- _To do_
Starting with the line that contains "This screenshot has width=1456, height=819." and going on through the line that contains "will click(x=831, y=89).", rewrite those entries with "truck" replaced by "van" and everything else left unchanged.

- _Material for the task_
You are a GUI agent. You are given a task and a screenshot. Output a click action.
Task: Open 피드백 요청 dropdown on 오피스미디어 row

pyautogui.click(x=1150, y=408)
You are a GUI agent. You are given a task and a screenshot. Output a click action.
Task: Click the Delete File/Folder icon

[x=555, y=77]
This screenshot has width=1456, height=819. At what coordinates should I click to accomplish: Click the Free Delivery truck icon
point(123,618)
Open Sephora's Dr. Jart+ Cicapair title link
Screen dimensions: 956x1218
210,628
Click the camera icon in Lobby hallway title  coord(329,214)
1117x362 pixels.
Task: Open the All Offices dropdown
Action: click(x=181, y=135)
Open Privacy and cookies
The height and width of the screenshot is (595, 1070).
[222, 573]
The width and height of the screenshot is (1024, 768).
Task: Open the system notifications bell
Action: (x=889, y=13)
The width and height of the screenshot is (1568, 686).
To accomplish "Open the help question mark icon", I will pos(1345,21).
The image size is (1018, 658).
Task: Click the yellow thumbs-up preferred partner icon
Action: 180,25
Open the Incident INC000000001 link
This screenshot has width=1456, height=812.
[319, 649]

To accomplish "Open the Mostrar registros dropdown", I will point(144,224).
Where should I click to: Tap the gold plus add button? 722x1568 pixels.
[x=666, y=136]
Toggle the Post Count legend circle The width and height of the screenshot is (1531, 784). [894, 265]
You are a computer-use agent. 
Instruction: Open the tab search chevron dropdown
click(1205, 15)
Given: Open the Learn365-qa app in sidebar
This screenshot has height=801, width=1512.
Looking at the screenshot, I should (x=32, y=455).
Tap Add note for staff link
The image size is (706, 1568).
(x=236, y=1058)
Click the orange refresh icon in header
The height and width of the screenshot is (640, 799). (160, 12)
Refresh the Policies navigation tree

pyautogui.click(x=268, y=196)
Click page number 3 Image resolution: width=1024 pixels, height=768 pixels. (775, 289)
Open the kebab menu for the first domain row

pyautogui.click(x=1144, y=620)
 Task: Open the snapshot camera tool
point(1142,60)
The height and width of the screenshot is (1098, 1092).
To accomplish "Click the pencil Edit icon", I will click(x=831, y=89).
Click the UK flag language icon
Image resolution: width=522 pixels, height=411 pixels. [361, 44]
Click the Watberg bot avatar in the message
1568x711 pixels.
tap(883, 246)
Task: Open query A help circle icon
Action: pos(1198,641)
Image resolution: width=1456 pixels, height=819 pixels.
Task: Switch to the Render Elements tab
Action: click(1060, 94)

- _Output below_
This screenshot has width=1456, height=819. At what coordinates should I click to accomplish: Click the Free Delivery van icon
point(123,618)
Open Sephora's Dr. Jart+ Cicapair title link
Screen dimensions: 956x1218
210,628
Click the camera icon in Lobby hallway title  coord(329,214)
1117x362 pixels.
Task: Open the All Offices dropdown
Action: click(x=181, y=135)
Open Privacy and cookies
The height and width of the screenshot is (595, 1070).
[222, 573]
The width and height of the screenshot is (1024, 768).
Task: Open the system notifications bell
Action: (x=889, y=13)
The width and height of the screenshot is (1568, 686).
To accomplish "Open the help question mark icon", I will pos(1345,21).
The image size is (1018, 658).
Task: Click the yellow thumbs-up preferred partner icon
Action: 180,25
Open the Incident INC000000001 link
This screenshot has width=1456, height=812.
[319, 649]

To accomplish "Open the Mostrar registros dropdown", I will point(144,224).
Where should I click to: Tap the gold plus add button? 722x1568 pixels.
[x=666, y=136]
Toggle the Post Count legend circle The width and height of the screenshot is (1531, 784). [894, 265]
You are a computer-use agent. 
Instruction: Open the tab search chevron dropdown
click(1205, 15)
Given: Open the Learn365-qa app in sidebar
This screenshot has height=801, width=1512.
Looking at the screenshot, I should (x=32, y=455).
Tap Add note for staff link
The image size is (706, 1568).
(x=236, y=1058)
Click the orange refresh icon in header
The height and width of the screenshot is (640, 799). (160, 12)
Refresh the Policies navigation tree

pyautogui.click(x=268, y=196)
Click page number 3 Image resolution: width=1024 pixels, height=768 pixels. (775, 289)
Open the kebab menu for the first domain row

pyautogui.click(x=1144, y=620)
 Task: Open the snapshot camera tool
point(1142,60)
The height and width of the screenshot is (1098, 1092).
To accomplish "Click the pencil Edit icon", I will click(x=831, y=89).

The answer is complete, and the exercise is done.